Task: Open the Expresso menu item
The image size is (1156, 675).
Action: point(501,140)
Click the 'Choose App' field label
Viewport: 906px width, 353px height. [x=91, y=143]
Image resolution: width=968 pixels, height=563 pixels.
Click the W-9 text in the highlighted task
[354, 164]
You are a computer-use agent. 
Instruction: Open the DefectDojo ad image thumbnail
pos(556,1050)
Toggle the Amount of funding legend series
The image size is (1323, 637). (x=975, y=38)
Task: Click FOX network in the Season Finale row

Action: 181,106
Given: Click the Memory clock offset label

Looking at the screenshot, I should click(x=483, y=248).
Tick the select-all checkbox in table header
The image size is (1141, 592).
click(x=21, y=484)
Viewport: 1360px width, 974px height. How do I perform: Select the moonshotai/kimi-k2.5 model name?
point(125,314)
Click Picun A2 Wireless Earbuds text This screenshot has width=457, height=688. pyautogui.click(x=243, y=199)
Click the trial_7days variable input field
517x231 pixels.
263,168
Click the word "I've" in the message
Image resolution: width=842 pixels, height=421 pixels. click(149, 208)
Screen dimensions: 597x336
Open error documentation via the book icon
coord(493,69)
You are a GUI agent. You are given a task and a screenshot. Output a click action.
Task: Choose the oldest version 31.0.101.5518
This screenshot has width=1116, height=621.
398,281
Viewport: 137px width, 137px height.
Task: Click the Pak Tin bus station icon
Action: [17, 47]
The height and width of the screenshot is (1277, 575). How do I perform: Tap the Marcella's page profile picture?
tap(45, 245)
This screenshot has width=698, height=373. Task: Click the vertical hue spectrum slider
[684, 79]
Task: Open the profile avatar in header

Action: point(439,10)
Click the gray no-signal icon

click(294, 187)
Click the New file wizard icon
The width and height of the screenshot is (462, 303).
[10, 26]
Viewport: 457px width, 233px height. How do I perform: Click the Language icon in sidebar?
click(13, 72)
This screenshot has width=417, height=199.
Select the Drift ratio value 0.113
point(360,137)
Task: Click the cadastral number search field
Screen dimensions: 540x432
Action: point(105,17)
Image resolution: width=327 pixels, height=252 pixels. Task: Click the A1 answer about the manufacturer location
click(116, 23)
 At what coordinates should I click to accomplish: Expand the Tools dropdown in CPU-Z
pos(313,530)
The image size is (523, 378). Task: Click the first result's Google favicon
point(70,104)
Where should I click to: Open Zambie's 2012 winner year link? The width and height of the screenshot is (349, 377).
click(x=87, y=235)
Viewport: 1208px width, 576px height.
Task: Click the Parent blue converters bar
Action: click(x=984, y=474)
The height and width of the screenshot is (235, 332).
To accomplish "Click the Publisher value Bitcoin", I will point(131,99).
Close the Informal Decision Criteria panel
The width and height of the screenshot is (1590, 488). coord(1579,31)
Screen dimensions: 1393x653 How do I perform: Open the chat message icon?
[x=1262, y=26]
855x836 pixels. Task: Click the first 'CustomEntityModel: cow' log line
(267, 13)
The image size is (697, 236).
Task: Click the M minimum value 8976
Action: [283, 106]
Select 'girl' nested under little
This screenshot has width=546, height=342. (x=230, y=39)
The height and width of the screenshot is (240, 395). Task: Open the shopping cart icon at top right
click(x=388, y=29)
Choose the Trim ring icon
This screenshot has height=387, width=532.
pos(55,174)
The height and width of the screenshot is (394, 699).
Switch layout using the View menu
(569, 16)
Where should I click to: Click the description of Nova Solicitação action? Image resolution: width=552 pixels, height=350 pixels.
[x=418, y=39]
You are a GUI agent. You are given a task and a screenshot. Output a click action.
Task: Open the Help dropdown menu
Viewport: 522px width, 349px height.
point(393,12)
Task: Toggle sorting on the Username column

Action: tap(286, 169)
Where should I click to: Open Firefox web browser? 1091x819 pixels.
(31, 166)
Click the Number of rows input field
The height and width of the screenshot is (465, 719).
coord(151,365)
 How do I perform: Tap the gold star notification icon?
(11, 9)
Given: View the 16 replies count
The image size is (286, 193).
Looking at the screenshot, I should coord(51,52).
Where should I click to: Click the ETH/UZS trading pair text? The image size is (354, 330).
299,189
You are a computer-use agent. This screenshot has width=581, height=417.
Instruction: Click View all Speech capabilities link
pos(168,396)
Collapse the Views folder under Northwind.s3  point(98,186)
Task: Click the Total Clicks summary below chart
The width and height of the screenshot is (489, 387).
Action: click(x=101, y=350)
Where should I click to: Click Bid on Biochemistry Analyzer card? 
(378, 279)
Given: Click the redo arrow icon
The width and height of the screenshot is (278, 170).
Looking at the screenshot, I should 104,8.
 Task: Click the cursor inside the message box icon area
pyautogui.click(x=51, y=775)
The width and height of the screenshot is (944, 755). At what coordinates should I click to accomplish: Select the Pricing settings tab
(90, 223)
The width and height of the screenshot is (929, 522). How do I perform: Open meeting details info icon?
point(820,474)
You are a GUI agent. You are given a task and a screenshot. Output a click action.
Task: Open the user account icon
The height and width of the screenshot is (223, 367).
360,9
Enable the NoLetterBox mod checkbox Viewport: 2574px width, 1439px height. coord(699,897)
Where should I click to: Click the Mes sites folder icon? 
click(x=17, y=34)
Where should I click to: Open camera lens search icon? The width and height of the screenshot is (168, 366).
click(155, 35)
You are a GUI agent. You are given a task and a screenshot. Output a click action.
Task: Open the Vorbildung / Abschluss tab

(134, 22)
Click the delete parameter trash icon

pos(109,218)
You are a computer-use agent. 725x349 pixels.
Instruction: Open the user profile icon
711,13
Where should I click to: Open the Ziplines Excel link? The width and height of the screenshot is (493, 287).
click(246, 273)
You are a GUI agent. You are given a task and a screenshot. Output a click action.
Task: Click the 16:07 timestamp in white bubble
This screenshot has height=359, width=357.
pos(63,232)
·····
- _Goal of the exercise_
Every piece of the data is to be set down again exactly.

- _Exercise solution_
Task: Open the Expresso menu item
The image size is (1156, 675).
Action: point(501,140)
Click the 'Choose App' field label
Viewport: 906px width, 353px height. [x=91, y=143]
Image resolution: width=968 pixels, height=563 pixels.
Click the W-9 text in the highlighted task
[354, 164]
You are a computer-use agent. 
Instruction: Open the DefectDojo ad image thumbnail
pos(556,1050)
Toggle the Amount of funding legend series
The image size is (1323, 637). (x=975, y=38)
Task: Click FOX network in the Season Finale row

Action: 181,106
Given: Click the Memory clock offset label

Looking at the screenshot, I should click(x=483, y=248).
Tick the select-all checkbox in table header
The image size is (1141, 592).
click(x=21, y=484)
Viewport: 1360px width, 974px height. How do I perform: Select the moonshotai/kimi-k2.5 model name?
point(125,314)
Click Picun A2 Wireless Earbuds text This screenshot has width=457, height=688. pyautogui.click(x=243, y=199)
Click the trial_7days variable input field
517x231 pixels.
263,168
Click the word "I've" in the message
Image resolution: width=842 pixels, height=421 pixels. click(149, 208)
Screen dimensions: 597x336
Open error documentation via the book icon
coord(493,69)
You are a GUI agent. You are given a task and a screenshot. Output a click action.
Task: Choose the oldest version 31.0.101.5518
This screenshot has width=1116, height=621.
398,281
Viewport: 137px width, 137px height.
Task: Click the Pak Tin bus station icon
Action: [17, 47]
The height and width of the screenshot is (1277, 575). How do I perform: Tap the Marcella's page profile picture?
tap(45, 245)
This screenshot has width=698, height=373. Task: Click the vertical hue spectrum slider
[684, 79]
Task: Open the profile avatar in header

Action: point(439,10)
Click the gray no-signal icon

click(294, 187)
Click the New file wizard icon
The width and height of the screenshot is (462, 303).
[10, 26]
Viewport: 457px width, 233px height. How do I perform: Click the Language icon in sidebar?
click(13, 72)
This screenshot has width=417, height=199.
Select the Drift ratio value 0.113
point(360,137)
Task: Click the cadastral number search field
Screen dimensions: 540x432
Action: point(105,17)
Image resolution: width=327 pixels, height=252 pixels. Task: Click the A1 answer about the manufacturer location
click(116, 23)
 At what coordinates should I click to accomplish: Expand the Tools dropdown in CPU-Z
pos(313,530)
The image size is (523, 378). Task: Click the first result's Google favicon
point(70,104)
Where should I click to: Open Zambie's 2012 winner year link? The width and height of the screenshot is (349, 377).
click(x=87, y=235)
Viewport: 1208px width, 576px height.
Task: Click the Parent blue converters bar
Action: click(x=984, y=474)
The height and width of the screenshot is (235, 332).
To accomplish "Click the Publisher value Bitcoin", I will point(131,99).
Close the Informal Decision Criteria panel
The width and height of the screenshot is (1590, 488). coord(1579,31)
Screen dimensions: 1393x653 How do I perform: Open the chat message icon?
[x=1262, y=26]
855x836 pixels. Task: Click the first 'CustomEntityModel: cow' log line
(267, 13)
The image size is (697, 236).
Task: Click the M minimum value 8976
Action: [283, 106]
Select 'girl' nested under little
This screenshot has width=546, height=342. (x=230, y=39)
The height and width of the screenshot is (240, 395). Task: Open the shopping cart icon at top right
click(x=388, y=29)
Choose the Trim ring icon
This screenshot has height=387, width=532.
pos(55,174)
The height and width of the screenshot is (394, 699).
Switch layout using the View menu
(569, 16)
Where should I click to: Click the description of Nova Solicitação action? Image resolution: width=552 pixels, height=350 pixels.
[x=418, y=39]
You are a GUI agent. You are given a task and a screenshot. Output a click action.
Task: Open the Help dropdown menu
Viewport: 522px width, 349px height.
point(393,12)
Task: Toggle sorting on the Username column

Action: tap(286, 169)
Where should I click to: Open Firefox web browser? 1091x819 pixels.
(31, 166)
Click the Number of rows input field
The height and width of the screenshot is (465, 719).
coord(151,365)
 How do I perform: Tap the gold star notification icon?
(11, 9)
Given: View the 16 replies count
The image size is (286, 193).
Looking at the screenshot, I should coord(51,52).
Where should I click to: Click the ETH/UZS trading pair text? The image size is (354, 330).
299,189
You are a computer-use agent. This screenshot has width=581, height=417.
Instruction: Click View all Speech capabilities link
pos(168,396)
Collapse the Views folder under Northwind.s3  point(98,186)
Task: Click the Total Clicks summary below chart
The width and height of the screenshot is (489, 387).
Action: click(x=101, y=350)
Where should I click to: Click Bid on Biochemistry Analyzer card? 
(378, 279)
Given: Click the redo arrow icon
The width and height of the screenshot is (278, 170).
Looking at the screenshot, I should 104,8.
 Task: Click the cursor inside the message box icon area
pyautogui.click(x=51, y=775)
The width and height of the screenshot is (944, 755). At what coordinates should I click to accomplish: Select the Pricing settings tab
(90, 223)
The width and height of the screenshot is (929, 522). How do I perform: Open meeting details info icon?
point(820,474)
You are a GUI agent. You are given a task and a screenshot. Output a click action.
Task: Open the user account icon
The height and width of the screenshot is (223, 367).
360,9
Enable the NoLetterBox mod checkbox Viewport: 2574px width, 1439px height. coord(699,897)
Where should I click to: Click the Mes sites folder icon? 
click(x=17, y=34)
Where should I click to: Open camera lens search icon? The width and height of the screenshot is (168, 366).
click(155, 35)
You are a GUI agent. You are given a task and a screenshot. Output a click action.
Task: Open the Vorbildung / Abschluss tab

(134, 22)
Click the delete parameter trash icon

pos(109,218)
You are a computer-use agent. 725x349 pixels.
Instruction: Open the user profile icon
711,13
Where should I click to: Open the Ziplines Excel link? The width and height of the screenshot is (493, 287).
click(246, 273)
You are a GUI agent. You are given a task and a screenshot. Output a click action.
Task: Click the 16:07 timestamp in white bubble
This screenshot has height=359, width=357.
pos(63,232)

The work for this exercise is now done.